Establishment of double reporter transgenic mice for monitoring Cre recombinase activity / 第三军医大学学报

ABSTRACT

Objective To establish a double reporter transgenic mice for monitoring Cre recombinase activity. Methods ZAP DNA fragment with lacZ and human alkaline phosphatase (hAP) gene was microinjected into the male pronucleus of 554 fertilized eggs from C57BL/6 mice. The founder mice and their progeny were screened for integration of transgene into the mouse genome by PCR and Southern blotting. The expression of lacZ transgene at early embryos from F1 generation mice was analyzed by X gal staining. Results A total of 398 survival ZAP DNA injected fertilized eggs were transfered to the oviducts of 21 pseudopregnant recipient mice. Of the 21 recipient mice, 13 became pregnancy and gave birth to 68 offspring mice. The zygote survival rate and birth rate were 71% (398/554) and 17% (68/398), respectively.

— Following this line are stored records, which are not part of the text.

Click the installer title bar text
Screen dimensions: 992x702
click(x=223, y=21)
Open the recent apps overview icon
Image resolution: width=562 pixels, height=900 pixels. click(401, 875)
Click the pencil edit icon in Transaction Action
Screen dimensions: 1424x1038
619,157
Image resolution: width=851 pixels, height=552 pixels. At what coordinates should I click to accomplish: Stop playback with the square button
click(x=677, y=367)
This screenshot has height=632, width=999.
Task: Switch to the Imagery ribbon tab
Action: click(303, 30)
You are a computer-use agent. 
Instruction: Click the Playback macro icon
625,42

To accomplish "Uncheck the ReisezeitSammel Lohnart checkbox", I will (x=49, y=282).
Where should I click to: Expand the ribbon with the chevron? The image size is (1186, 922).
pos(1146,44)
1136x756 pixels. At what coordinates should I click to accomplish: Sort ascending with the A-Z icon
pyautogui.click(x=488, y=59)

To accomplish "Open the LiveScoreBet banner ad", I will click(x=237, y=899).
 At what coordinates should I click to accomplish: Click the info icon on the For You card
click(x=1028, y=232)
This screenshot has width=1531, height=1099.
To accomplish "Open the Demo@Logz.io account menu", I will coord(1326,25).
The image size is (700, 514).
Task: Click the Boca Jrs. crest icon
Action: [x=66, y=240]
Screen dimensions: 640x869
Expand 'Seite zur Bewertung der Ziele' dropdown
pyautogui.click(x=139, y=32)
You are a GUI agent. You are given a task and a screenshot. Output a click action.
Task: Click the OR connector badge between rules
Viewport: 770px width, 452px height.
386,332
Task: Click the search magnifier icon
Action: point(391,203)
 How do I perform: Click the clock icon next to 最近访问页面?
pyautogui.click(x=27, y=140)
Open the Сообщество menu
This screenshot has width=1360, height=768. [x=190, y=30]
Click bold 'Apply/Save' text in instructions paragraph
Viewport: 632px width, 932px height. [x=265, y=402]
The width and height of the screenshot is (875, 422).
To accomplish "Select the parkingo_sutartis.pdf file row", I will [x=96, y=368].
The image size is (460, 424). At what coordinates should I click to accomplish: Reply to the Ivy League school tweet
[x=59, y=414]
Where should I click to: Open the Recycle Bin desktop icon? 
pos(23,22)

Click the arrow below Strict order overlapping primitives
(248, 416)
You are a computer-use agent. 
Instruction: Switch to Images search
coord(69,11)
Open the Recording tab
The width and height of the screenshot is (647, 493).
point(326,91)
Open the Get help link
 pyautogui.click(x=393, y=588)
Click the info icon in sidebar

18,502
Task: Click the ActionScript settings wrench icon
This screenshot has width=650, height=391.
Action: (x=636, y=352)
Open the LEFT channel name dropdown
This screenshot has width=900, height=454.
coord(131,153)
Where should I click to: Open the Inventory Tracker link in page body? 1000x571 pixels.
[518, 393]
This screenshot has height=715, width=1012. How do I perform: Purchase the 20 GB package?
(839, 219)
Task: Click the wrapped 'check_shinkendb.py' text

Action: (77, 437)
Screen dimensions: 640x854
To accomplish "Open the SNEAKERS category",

Of the 68 offspring mice, 9 mice (5 males and 4 females) were identified by PCR and Southern blot analysis. Total integration rate and efficiency of transgene was 13% (9/68) and 1.6% (9/554), respectively. Nine mice as the founders were back crossed to set up F1 generation with other inbred C57BL/6 mice. Out of 9 transgenic mice, transmission of reporter gene in F1 offspring mice followed Mendelian rules, but the expression of lacZ protein was detected at the early embryonic stage (13.5 days postcoitum) in only 3 mice. Conclusion A double reporter transgenic mice for monitoring Cre recombinase activity is established.